Arpad Dobriban bezieht sich in der Arbeit an seinen Projekten auf die Zeit
vor diesem einschneidenden Eingriff in den Bereich des eigenen Universums.
Er sucht nach Anweisungen aus der Vergangenheit, um sie direkt in Handlungen
umzusetzen. Ein aufgeschriebenes Rezept ist für ihn nichts ohne die jeweiligen
Rezeptgeber. Dabei muss man die Speise gar nicht unbedingt selbst gekocht,
aber auf jeden Fall selbst gegessen haben. Über die Geschmackserinnerungen
können die erforderlichen Handlungen, die zu diesem einen, unverwechselbaren
Geschmack führen, rekonstruiert werden. Man kann auch sagen, Arpad Dobriban
arbeitet daran, die persönlichen Überlieferungsketten zu erhalten.

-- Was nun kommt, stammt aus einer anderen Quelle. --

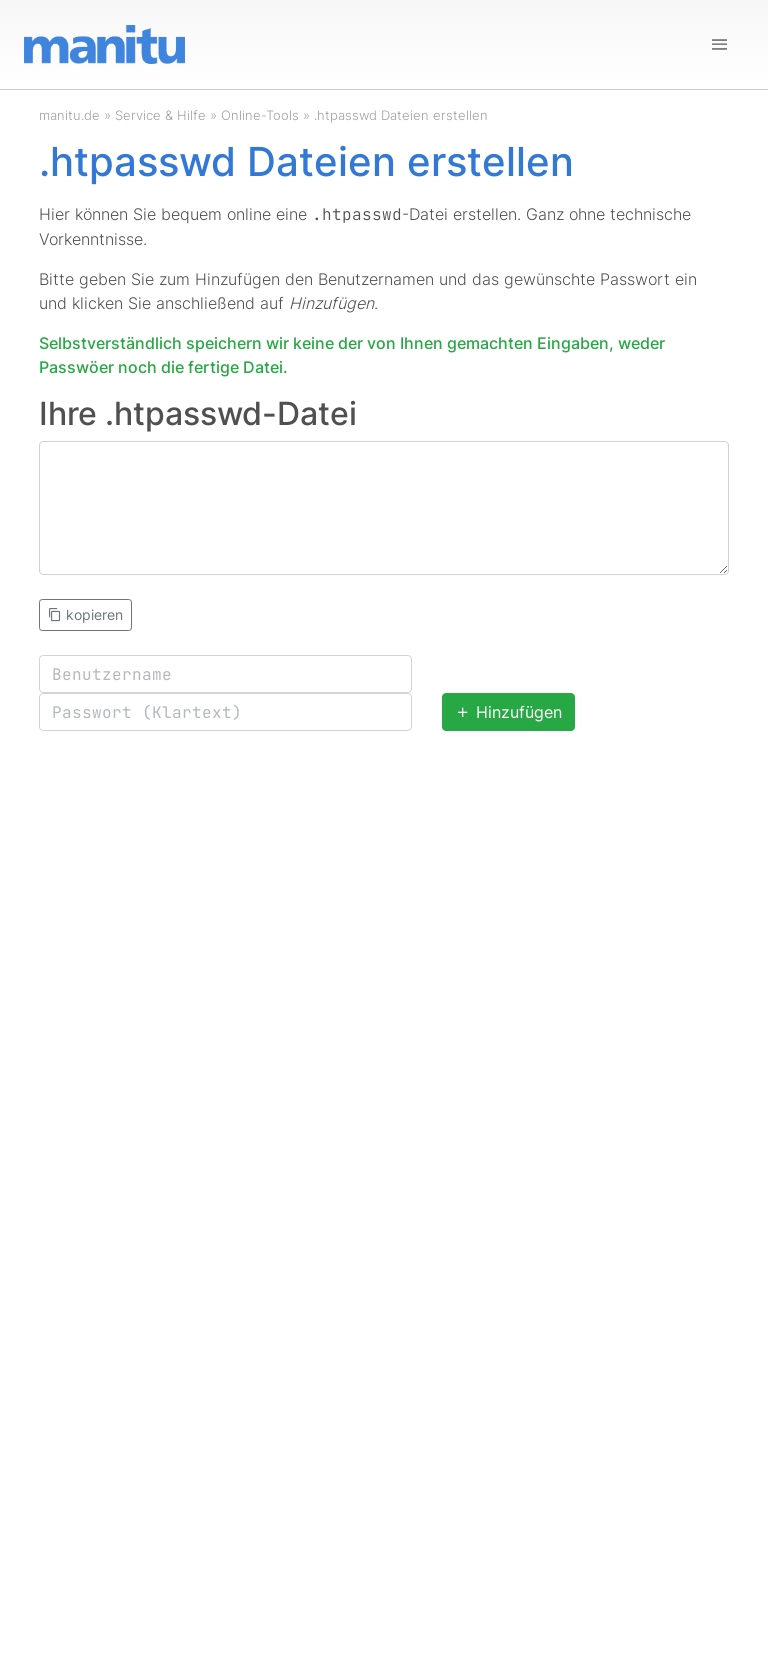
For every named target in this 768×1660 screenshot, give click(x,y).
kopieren (85, 614)
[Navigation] (720, 45)
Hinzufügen (508, 712)
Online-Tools (260, 115)
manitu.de (69, 115)
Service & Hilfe (160, 115)
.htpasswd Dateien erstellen (401, 115)
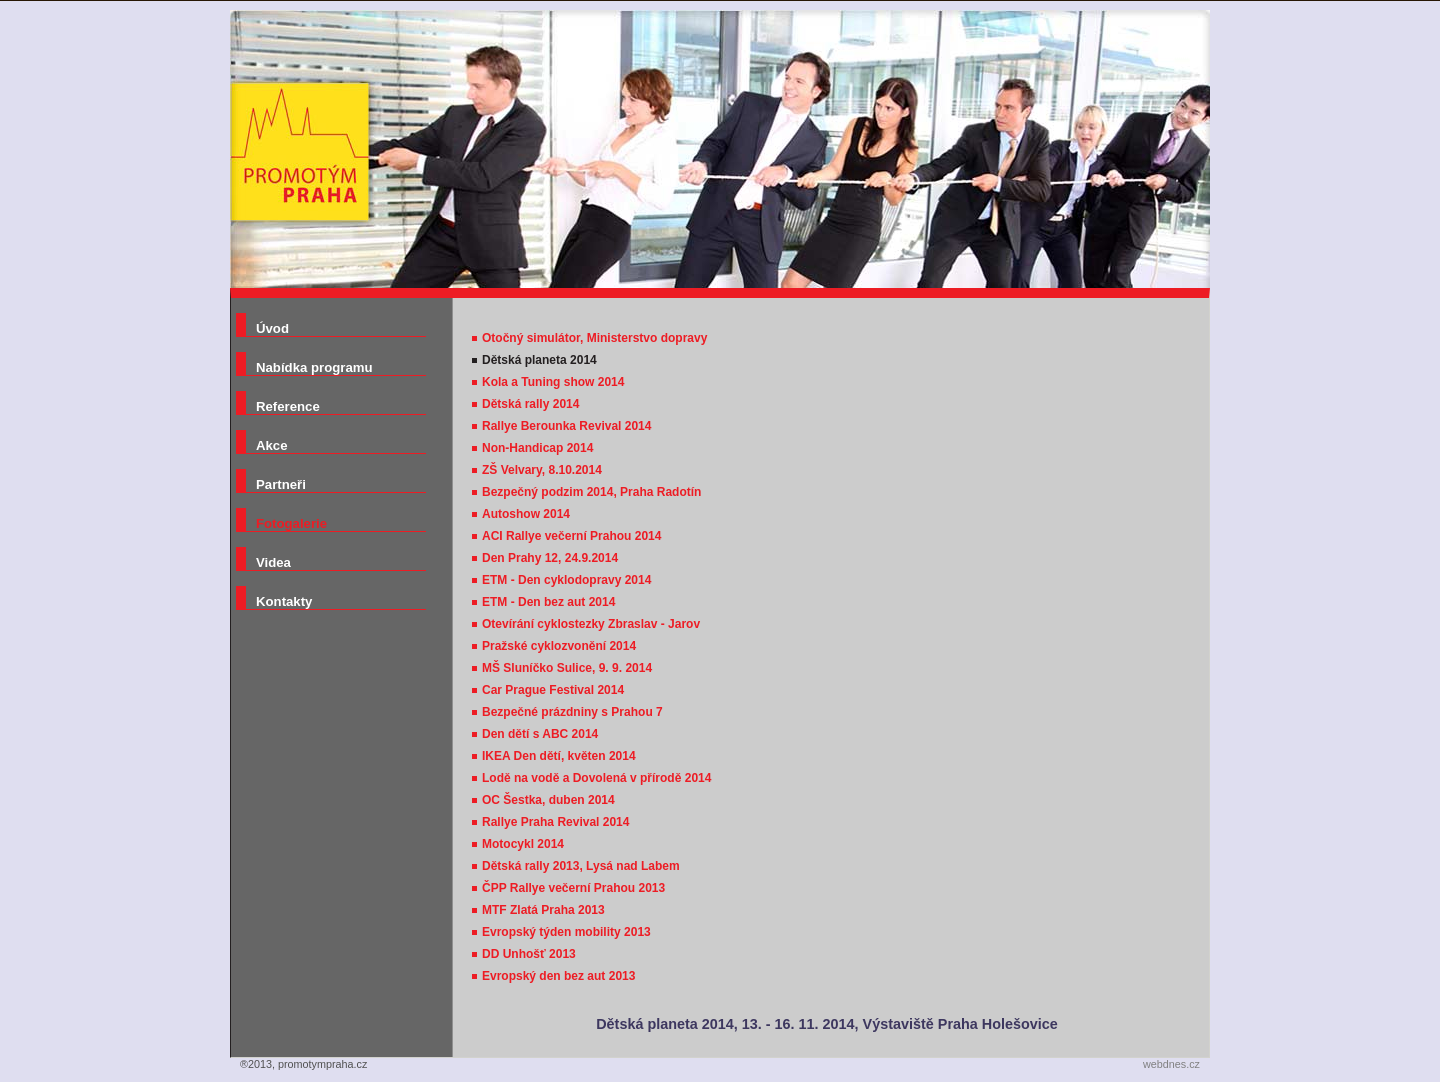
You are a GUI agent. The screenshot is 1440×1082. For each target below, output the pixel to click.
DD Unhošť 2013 (529, 954)
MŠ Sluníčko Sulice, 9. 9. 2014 (567, 668)
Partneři (281, 484)
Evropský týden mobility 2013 (566, 932)
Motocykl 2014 (523, 844)
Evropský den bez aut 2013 (558, 976)
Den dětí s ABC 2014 (540, 734)
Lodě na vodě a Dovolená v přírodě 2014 (596, 778)
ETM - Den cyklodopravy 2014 (566, 580)
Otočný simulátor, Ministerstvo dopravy (594, 338)
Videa (273, 562)
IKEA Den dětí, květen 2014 (559, 756)
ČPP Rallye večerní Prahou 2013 (573, 888)
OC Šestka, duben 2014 (548, 800)
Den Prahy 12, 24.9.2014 (550, 558)
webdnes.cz (1171, 1064)
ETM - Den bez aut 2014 (548, 602)
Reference (288, 406)
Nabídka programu (314, 367)
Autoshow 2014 (526, 514)
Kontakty (284, 601)
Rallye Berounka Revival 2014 (566, 426)
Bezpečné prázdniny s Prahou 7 (572, 712)
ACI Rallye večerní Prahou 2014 (571, 536)
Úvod (272, 328)
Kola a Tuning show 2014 (553, 382)
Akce (272, 445)
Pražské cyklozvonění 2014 (559, 646)
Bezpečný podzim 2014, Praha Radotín (591, 492)
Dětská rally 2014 (530, 404)
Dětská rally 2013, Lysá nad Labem (581, 866)
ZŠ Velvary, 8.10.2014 (542, 470)
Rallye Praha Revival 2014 (555, 822)
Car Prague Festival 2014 (553, 690)
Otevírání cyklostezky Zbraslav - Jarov (591, 624)
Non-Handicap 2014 (537, 448)
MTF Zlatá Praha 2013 (543, 910)
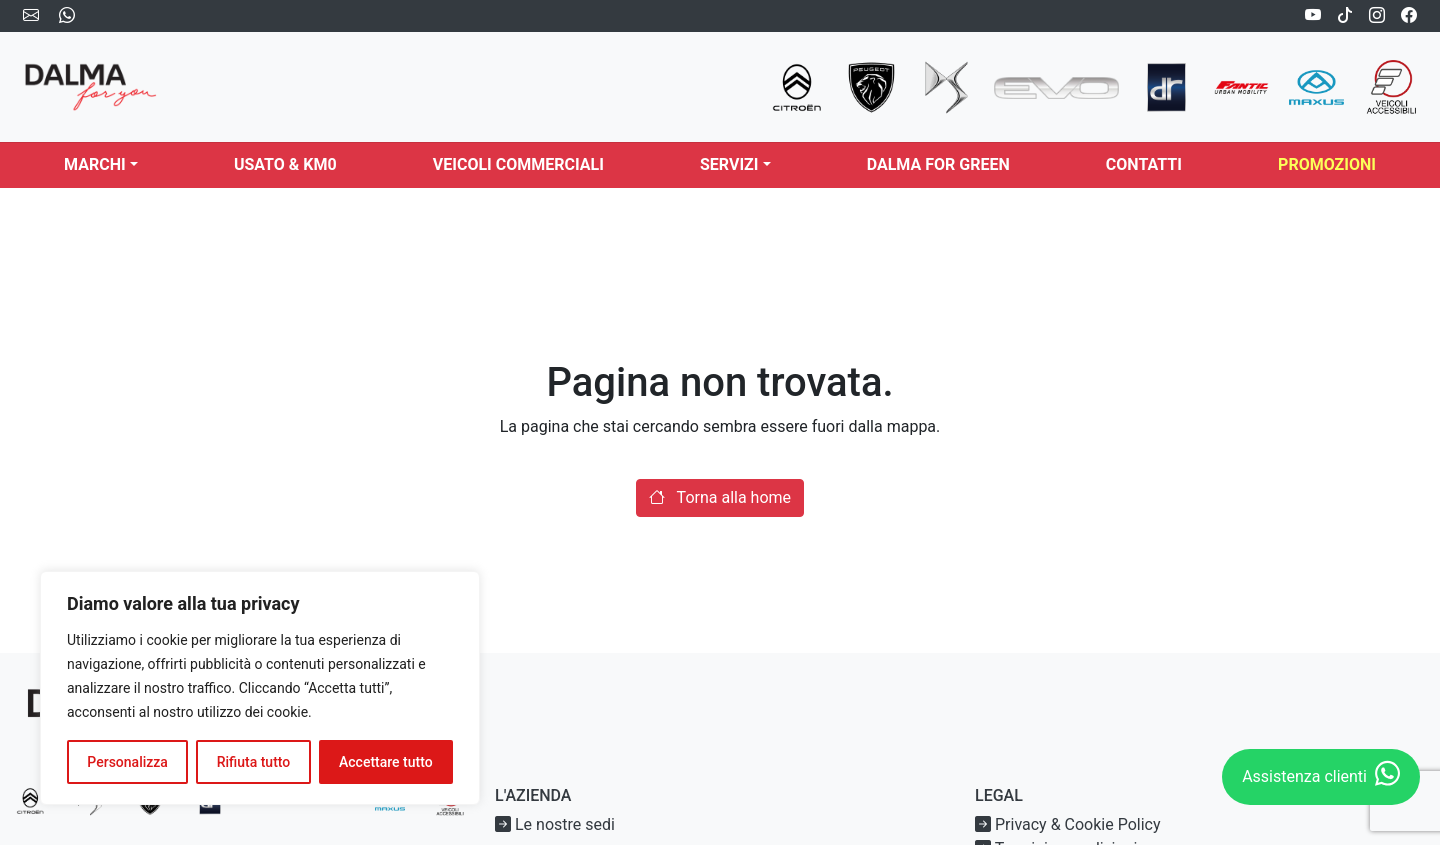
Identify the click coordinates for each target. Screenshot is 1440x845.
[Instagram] (1377, 16)
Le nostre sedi (555, 824)
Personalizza (127, 762)
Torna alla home (720, 497)
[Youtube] (1313, 16)
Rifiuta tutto (254, 762)
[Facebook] (1409, 16)
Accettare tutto (386, 762)
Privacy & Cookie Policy (1068, 824)
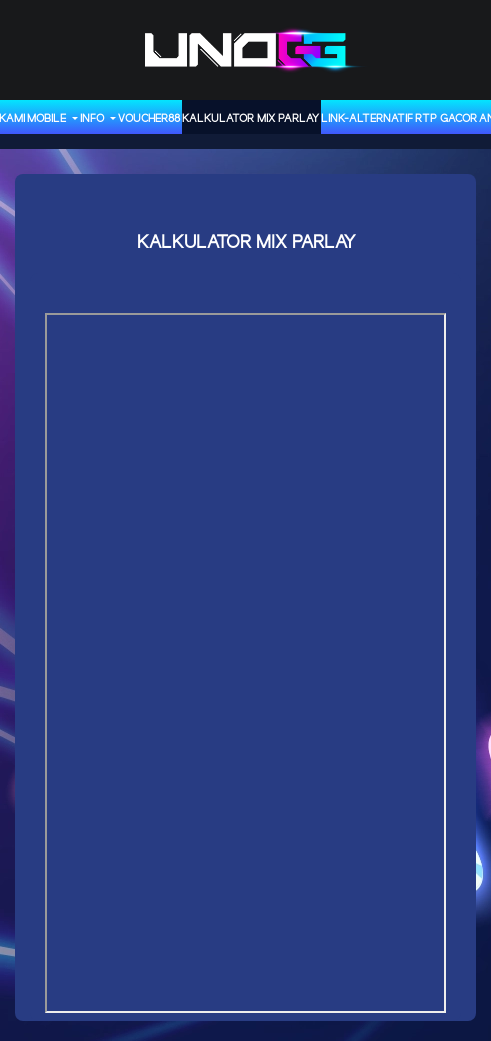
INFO (93, 119)
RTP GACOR (446, 119)
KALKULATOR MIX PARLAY (250, 119)
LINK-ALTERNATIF (367, 119)
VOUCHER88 (149, 119)
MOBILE (48, 119)
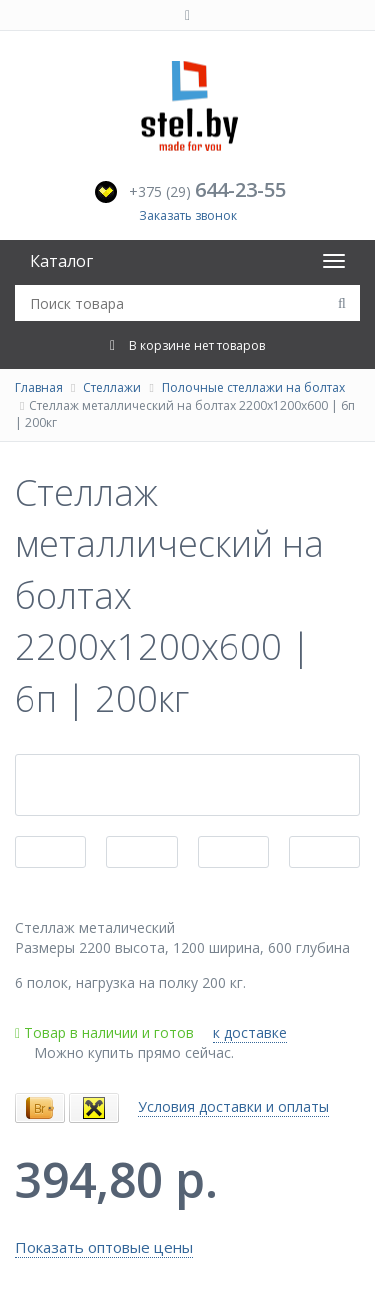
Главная (39, 387)
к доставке (250, 1032)
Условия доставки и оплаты (233, 1106)
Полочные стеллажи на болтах (253, 387)
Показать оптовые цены (104, 1247)
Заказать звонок (188, 215)
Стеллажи (112, 387)
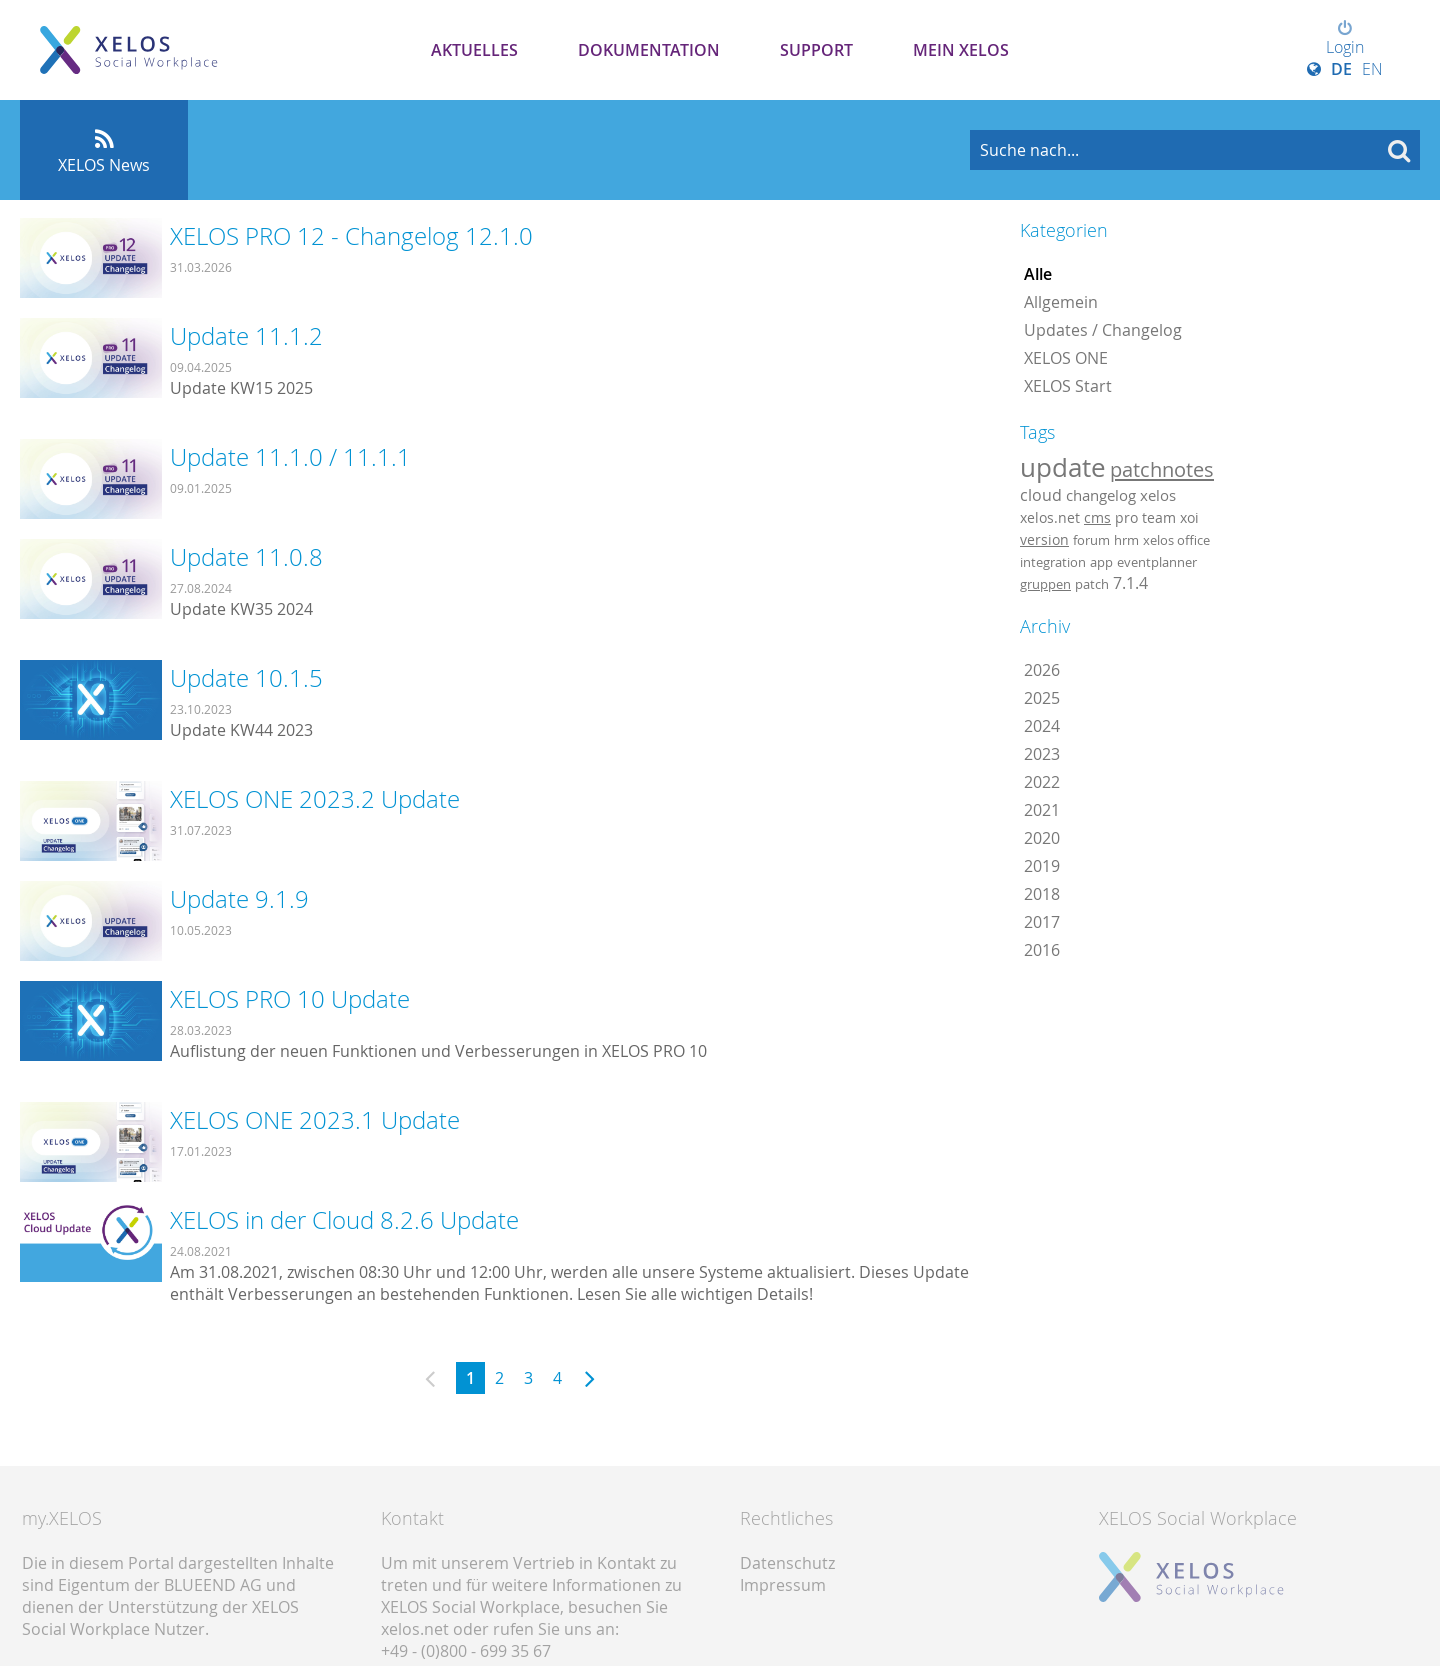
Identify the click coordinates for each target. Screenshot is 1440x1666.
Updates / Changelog (1103, 330)
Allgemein (1061, 302)
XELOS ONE (1066, 358)
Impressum (783, 1585)
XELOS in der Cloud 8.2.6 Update (344, 1220)
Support (816, 50)
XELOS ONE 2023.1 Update (315, 1120)
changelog (1101, 495)
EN (1372, 69)
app (1101, 562)
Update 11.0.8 (246, 557)
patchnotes (1162, 469)
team (1159, 517)
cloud (1041, 495)
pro (1126, 517)
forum (1091, 540)
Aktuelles (474, 50)
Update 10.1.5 (246, 678)
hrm (1126, 540)
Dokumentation (649, 50)
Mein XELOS (961, 50)
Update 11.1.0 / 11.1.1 (290, 457)
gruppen (1045, 584)
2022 (1042, 782)
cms (1097, 517)
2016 (1042, 950)
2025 (1042, 698)
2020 (1042, 838)
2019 (1042, 866)
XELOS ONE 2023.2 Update (315, 799)
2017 (1042, 922)
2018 (1042, 894)
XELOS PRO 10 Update (290, 999)
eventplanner (1157, 562)
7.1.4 (1130, 583)
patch (1092, 584)
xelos (1158, 495)
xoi (1189, 517)
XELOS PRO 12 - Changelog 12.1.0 (351, 236)
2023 (1042, 754)
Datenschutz (787, 1563)
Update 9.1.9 (239, 899)
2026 (1042, 670)
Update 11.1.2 (246, 336)
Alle (1038, 274)
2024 (1042, 726)
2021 (1042, 810)
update (1063, 467)
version (1044, 540)
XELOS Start (1068, 386)
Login (1345, 39)
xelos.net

Geschmack und Geruch sind die bedeutenden Auslöser für emotional besetzte
Erinnerungen, deshalb sind die Speisen in vielen Geschichten, meist aus
der Kindheit, verborgen. Diese kann man nicht einfach abfragen, an denen
muss man rühren. Persönliche Gespräche und gemeinsames Kochen haben schon
so manchen Schatz gehoben. Nach einem ersten Interview lädt Dobriban in
seine mobile Küche ein und lässt sich die Zubereitung von Speisen beibringen,
die vielleicht in der täglichen Küchenpraxis der jeweiligen Familie noch
eine Rolle spielen und die ihm interessant erscheinen. Nicht selten kommt
dabei die Sprache auf Gerichte, die es immer bei der Großmutter gegeben
hat, die aber in Vergessenheit geraten sind. Dass dieser Erinnerungsspur
sofort nachgegangen wird und Dobriban mit seinen Kochpartnern gemeinsam
an der Wiedererschaffung des Geschmackserlebnisses arbeitet, macht die Stärke
seines Projektes aus. Diese sorgfältige Hinwendung zu den Personen und den
Dingen fördert individuelles, hochspezialisiertes Wissen und Erfahrung zutage.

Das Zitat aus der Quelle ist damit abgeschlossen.